Animal advocates everywhere are talking about author Jonathan Safran Foer's latest book, "Eating Animals." Foer, known primarily as a novelist whose prior works include "Everything is Illuminated" and "Extremely Loud and Incredibly Close," went the nonfiction route with "Eating Animals," which tackles the issue of factory farming and the toll it takes both on animals and the environment. Here's an excerpt from our colleague Susan Salter Reynolds' review:
Looking forward to your turkey
dinner? Think twice. It's time, argues Jonathan Safran Foer, to stop
lying to ourselves. With all the studies on animal agriculture,
pollution, toxic chemicals in factory-farmed animals and exposés of the
appalling cruelty to animals in that industry, he writes in "Eating
Animals," "We can't plead ignorance, only indifference.
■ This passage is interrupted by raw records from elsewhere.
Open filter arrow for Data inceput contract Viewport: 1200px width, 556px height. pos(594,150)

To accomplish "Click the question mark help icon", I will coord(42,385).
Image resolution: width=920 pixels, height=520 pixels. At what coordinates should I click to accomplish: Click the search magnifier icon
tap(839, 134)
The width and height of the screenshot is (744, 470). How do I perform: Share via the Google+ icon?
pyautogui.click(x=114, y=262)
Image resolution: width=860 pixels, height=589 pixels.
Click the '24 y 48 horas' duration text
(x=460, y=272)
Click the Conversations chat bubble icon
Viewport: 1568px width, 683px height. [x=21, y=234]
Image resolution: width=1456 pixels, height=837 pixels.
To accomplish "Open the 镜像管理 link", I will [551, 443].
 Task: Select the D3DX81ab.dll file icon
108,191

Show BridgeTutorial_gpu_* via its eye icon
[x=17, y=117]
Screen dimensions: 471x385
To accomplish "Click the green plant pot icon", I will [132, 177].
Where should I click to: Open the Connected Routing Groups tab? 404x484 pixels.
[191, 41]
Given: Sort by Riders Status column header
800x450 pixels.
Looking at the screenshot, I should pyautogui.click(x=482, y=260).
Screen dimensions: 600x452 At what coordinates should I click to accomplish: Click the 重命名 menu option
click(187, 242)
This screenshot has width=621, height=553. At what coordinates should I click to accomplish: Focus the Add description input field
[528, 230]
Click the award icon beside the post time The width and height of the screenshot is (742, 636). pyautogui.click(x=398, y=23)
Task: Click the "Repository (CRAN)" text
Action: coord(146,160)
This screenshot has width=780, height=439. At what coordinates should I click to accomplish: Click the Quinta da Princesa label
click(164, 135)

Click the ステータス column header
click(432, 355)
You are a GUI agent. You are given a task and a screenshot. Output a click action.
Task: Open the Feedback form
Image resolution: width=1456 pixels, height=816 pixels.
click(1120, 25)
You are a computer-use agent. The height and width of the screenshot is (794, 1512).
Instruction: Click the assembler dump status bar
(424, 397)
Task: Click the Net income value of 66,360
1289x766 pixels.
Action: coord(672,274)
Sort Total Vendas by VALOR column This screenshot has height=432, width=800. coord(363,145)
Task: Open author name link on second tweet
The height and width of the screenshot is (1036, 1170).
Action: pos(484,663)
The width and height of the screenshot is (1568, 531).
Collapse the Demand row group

Those alive
today are the generations that came to know better. We have the burden
and the opportunity of living in the moment when the critique of
factory farming broke into the popular consciousness. We are the ones
of whom it will be fairly asked, 'What did you do when you learned the
truth about eating animals?' "
Some of our finest journalists (Michael Pollan, Eric Schlosser) and
animal rights activists (Peter Singer, Temple Grandin) -- not to
mention Gandhi, Jesus, Pythagoras, Aristotle, Thomas Aquinas, John
Locke and Immanuel Kant (and so many others) -- have hurled themselves
against the question of eating meat and the moral issues inherent in
killing animals for food. Foer, 32, in this, his first work of
nonfiction, intrepidly joins their ranks, inspired by fatherhood, the
memory of his grandmother (who survived the Holocaust by scavenging her
way to freedom) and something else.
This something else is what made critics of Foer's fiction, the novels
"Everything Is Illuminated" (2002) and "Extremely Loud and Incredibly
Close" (2005), fall over themselves to praise him. It is a kind of
fearless modernity: one part "whatever," one part descendant of
Holocaust survivor (we've only got this one life, if that, to get
things right) and one part soaringly beautiful, annoyingly entitled
liberalism. What did you do when you learned the truth about eating
animals?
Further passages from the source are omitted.